[[ Listed records open ]]

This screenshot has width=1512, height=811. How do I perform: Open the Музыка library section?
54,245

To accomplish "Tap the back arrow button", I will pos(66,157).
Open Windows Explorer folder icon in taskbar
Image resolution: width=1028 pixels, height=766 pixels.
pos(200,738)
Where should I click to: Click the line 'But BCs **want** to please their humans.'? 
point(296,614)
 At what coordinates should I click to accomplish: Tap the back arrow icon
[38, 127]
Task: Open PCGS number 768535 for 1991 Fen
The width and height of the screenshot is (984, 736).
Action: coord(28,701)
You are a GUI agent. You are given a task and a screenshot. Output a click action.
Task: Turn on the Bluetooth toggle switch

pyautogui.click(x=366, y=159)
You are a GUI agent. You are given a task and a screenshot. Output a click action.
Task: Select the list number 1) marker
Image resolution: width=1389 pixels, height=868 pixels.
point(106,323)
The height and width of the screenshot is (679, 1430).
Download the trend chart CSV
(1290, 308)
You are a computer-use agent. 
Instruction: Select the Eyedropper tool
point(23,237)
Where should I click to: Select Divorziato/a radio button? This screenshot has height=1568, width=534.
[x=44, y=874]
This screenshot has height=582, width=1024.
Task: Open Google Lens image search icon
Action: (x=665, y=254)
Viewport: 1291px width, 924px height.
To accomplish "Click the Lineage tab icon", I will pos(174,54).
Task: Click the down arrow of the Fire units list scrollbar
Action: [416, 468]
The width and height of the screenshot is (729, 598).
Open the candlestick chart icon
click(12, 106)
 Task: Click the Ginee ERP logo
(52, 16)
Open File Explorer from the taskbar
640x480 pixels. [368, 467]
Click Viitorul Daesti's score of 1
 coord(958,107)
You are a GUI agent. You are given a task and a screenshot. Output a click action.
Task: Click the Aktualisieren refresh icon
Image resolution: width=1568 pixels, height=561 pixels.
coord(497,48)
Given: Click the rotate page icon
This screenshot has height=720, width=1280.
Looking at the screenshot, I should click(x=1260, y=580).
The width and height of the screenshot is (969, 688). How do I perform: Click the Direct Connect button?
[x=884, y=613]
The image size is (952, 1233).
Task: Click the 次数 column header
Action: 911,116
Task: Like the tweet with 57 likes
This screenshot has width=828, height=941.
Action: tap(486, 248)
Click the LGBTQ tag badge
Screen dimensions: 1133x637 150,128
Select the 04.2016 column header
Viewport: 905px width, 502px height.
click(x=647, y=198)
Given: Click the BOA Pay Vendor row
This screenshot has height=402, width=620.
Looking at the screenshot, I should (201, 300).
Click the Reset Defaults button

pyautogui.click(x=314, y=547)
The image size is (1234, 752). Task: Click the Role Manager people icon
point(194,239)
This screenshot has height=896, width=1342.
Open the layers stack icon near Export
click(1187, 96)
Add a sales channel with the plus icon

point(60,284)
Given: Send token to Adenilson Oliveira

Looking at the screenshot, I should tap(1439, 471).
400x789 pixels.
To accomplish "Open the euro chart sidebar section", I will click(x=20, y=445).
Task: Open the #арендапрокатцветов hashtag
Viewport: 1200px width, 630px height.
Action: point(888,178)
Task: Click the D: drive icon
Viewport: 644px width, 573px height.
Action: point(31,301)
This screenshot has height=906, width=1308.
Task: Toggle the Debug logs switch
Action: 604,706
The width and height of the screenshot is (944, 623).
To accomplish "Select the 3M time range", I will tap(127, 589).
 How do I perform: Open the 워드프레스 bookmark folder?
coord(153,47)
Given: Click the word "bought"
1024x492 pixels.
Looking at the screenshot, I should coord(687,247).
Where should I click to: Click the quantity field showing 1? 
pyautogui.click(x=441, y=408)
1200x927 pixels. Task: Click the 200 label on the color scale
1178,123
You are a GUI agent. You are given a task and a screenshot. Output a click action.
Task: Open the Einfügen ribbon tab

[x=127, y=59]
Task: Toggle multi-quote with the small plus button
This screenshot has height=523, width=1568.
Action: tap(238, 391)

[[ Listed records closed ]]

Write out every line from the records above, word for word.

| Written answer |
This screenshot has width=1512, height=811. How do I perform: Open the Музыка library section?
54,245

To accomplish "Tap the back arrow button", I will pos(66,157).
Open Windows Explorer folder icon in taskbar
Image resolution: width=1028 pixels, height=766 pixels.
pos(200,738)
Where should I click to: Click the line 'But BCs **want** to please their humans.'? 
point(296,614)
 At what coordinates should I click to accomplish: Tap the back arrow icon
[38, 127]
Task: Open PCGS number 768535 for 1991 Fen
The width and height of the screenshot is (984, 736).
Action: coord(28,701)
You are a GUI agent. You are given a task and a screenshot. Output a click action.
Task: Turn on the Bluetooth toggle switch

pyautogui.click(x=366, y=159)
You are a GUI agent. You are given a task and a screenshot. Output a click action.
Task: Select the list number 1) marker
Image resolution: width=1389 pixels, height=868 pixels.
point(106,323)
The height and width of the screenshot is (679, 1430).
Download the trend chart CSV
(1290, 308)
You are a computer-use agent. 
Instruction: Select the Eyedropper tool
point(23,237)
Where should I click to: Select Divorziato/a radio button? This screenshot has height=1568, width=534.
[x=44, y=874]
This screenshot has height=582, width=1024.
Task: Open Google Lens image search icon
Action: (x=665, y=254)
Viewport: 1291px width, 924px height.
To accomplish "Click the Lineage tab icon", I will pos(174,54).
Task: Click the down arrow of the Fire units list scrollbar
Action: [416, 468]
The width and height of the screenshot is (729, 598).
Open the candlestick chart icon
click(12, 106)
 Task: Click the Ginee ERP logo
(52, 16)
Open File Explorer from the taskbar
640x480 pixels. [368, 467]
Click Viitorul Daesti's score of 1
 coord(958,107)
You are a GUI agent. You are given a task and a screenshot. Output a click action.
Task: Click the Aktualisieren refresh icon
Image resolution: width=1568 pixels, height=561 pixels.
coord(497,48)
Given: Click the rotate page icon
This screenshot has height=720, width=1280.
Looking at the screenshot, I should click(x=1260, y=580).
The width and height of the screenshot is (969, 688). How do I perform: Click the Direct Connect button?
[x=884, y=613]
The image size is (952, 1233).
Task: Click the 次数 column header
Action: 911,116
Task: Like the tweet with 57 likes
This screenshot has width=828, height=941.
Action: tap(486, 248)
Click the LGBTQ tag badge
Screen dimensions: 1133x637 150,128
Select the 04.2016 column header
Viewport: 905px width, 502px height.
click(x=647, y=198)
Given: Click the BOA Pay Vendor row
This screenshot has height=402, width=620.
Looking at the screenshot, I should (201, 300).
Click the Reset Defaults button

pyautogui.click(x=314, y=547)
The image size is (1234, 752). Task: Click the Role Manager people icon
point(194,239)
This screenshot has height=896, width=1342.
Open the layers stack icon near Export
click(1187, 96)
Add a sales channel with the plus icon

point(60,284)
Given: Send token to Adenilson Oliveira

Looking at the screenshot, I should tap(1439, 471).
400x789 pixels.
To accomplish "Open the euro chart sidebar section", I will click(x=20, y=445).
Task: Open the #арендапрокатцветов hashtag
Viewport: 1200px width, 630px height.
Action: point(888,178)
Task: Click the D: drive icon
Viewport: 644px width, 573px height.
Action: point(31,301)
This screenshot has height=906, width=1308.
Task: Toggle the Debug logs switch
Action: 604,706
The width and height of the screenshot is (944, 623).
To accomplish "Select the 3M time range", I will tap(127, 589).
 How do I perform: Open the 워드프레스 bookmark folder?
coord(153,47)
Given: Click the word "bought"
1024x492 pixels.
Looking at the screenshot, I should coord(687,247).
Where should I click to: Click the quantity field showing 1? 
pyautogui.click(x=441, y=408)
1200x927 pixels. Task: Click the 200 label on the color scale
1178,123
You are a GUI agent. You are given a task and a screenshot. Output a click action.
Task: Open the Einfügen ribbon tab

[x=127, y=59]
Task: Toggle multi-quote with the small plus button
This screenshot has height=523, width=1568.
Action: tap(238, 391)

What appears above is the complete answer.